Thorsten Merl beforscht in seiner Dissertationsstudie mittels eines ethnographischen Forschungszugangs formal inklusiven Unterricht der Sekundarstufe I in NRW, das vor allem im Hinblick auf Fragen der Differenzierung und Differenzsetzung. Ein zentraler Fokus der Analyse ist, wie Schüler/innen entlang von Fähigkeitszuschreibung ‚reguliert werden‘ und wie damit Abweichungen als legitim gerahmt werden. Mit dieser Legitimierung, so der Autor, wird eine dauerhafte Mitgliedschaft aller Schüler/innen und damit das Erfüllen der schulrechtlichen Vorgabe der Inklusion ermöglicht.
Die Studie ist, nach eigener Selbstverortung, im Bereich der rekonstruktiven Unterrichtsforschung, der erziehungswissenschaftlichen Differenz- und Ungleichheitsforschung, einer empirisch reflexiven Inklusionsforschung und durch den weiteren Fokus auf Klassenführung in der struktur- und anerkennungstheoretischen Professionsforschung angesiedelt.
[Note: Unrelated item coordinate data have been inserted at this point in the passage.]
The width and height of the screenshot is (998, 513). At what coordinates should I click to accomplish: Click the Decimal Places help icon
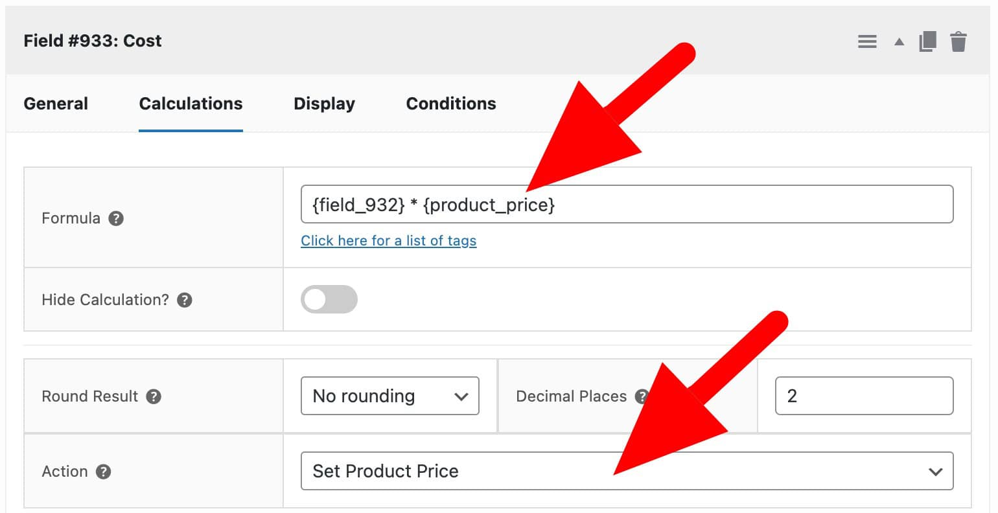click(x=641, y=396)
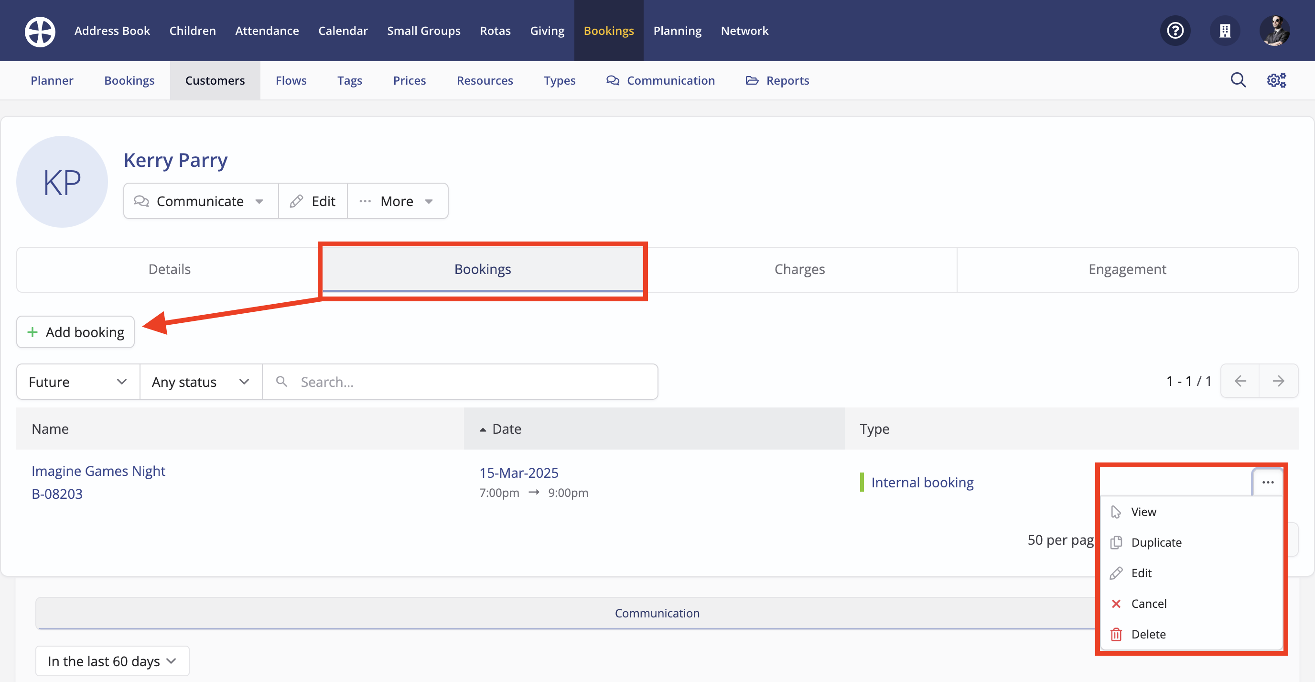Go to previous page arrow
The image size is (1315, 682).
click(1240, 381)
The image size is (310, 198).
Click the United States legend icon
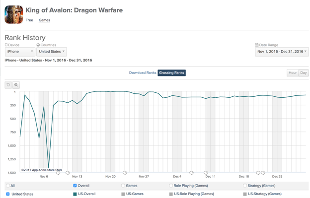coord(8,194)
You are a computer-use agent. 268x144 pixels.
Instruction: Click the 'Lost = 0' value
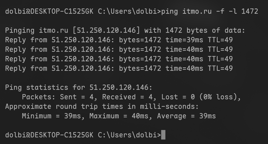click(178, 97)
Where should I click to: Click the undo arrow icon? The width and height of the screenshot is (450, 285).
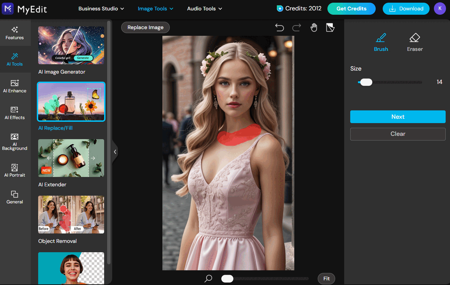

Das mutet sehr vielversprechend an und weist auf ein sehr komplexes sowie vielschichtiges Vorhaben hin. Letzteres wird insbesondere dann zum Prüfstein, wenn die Analyse, wie in Aussicht gestellt, durch Perspektiven der Disability Studies und Diskurse um Fähigkeit sowie Behinderung kontextualisiert wird. Während die aufgeworfenen Referenzbezüge vor allem auf eine Verortung in der Schulpädagogik bzw. erziehungswissenschaftlichen Ethnografie verweisen, wird eine Auseinandersetzung mit den Erkenntnissen aus der Inklusions-, Behinderten- und/oder Integrationspädagogik weitgehend ignoriert. In diesem Zusammenhang mag es eventuell dem Umstand der zeitlichen Nähe der Veröffentlichung geschuldet sein, dass für den Forschungsgegenstand durchaus relevante Studien im Bereich der Disability Studies in Education, Auseinandersetzungen zum Thema der Dekategorisierung als auch zu Differenzkonstruktionen zwischen Können und Nicht-Können im Unterricht nicht rezipiert werden.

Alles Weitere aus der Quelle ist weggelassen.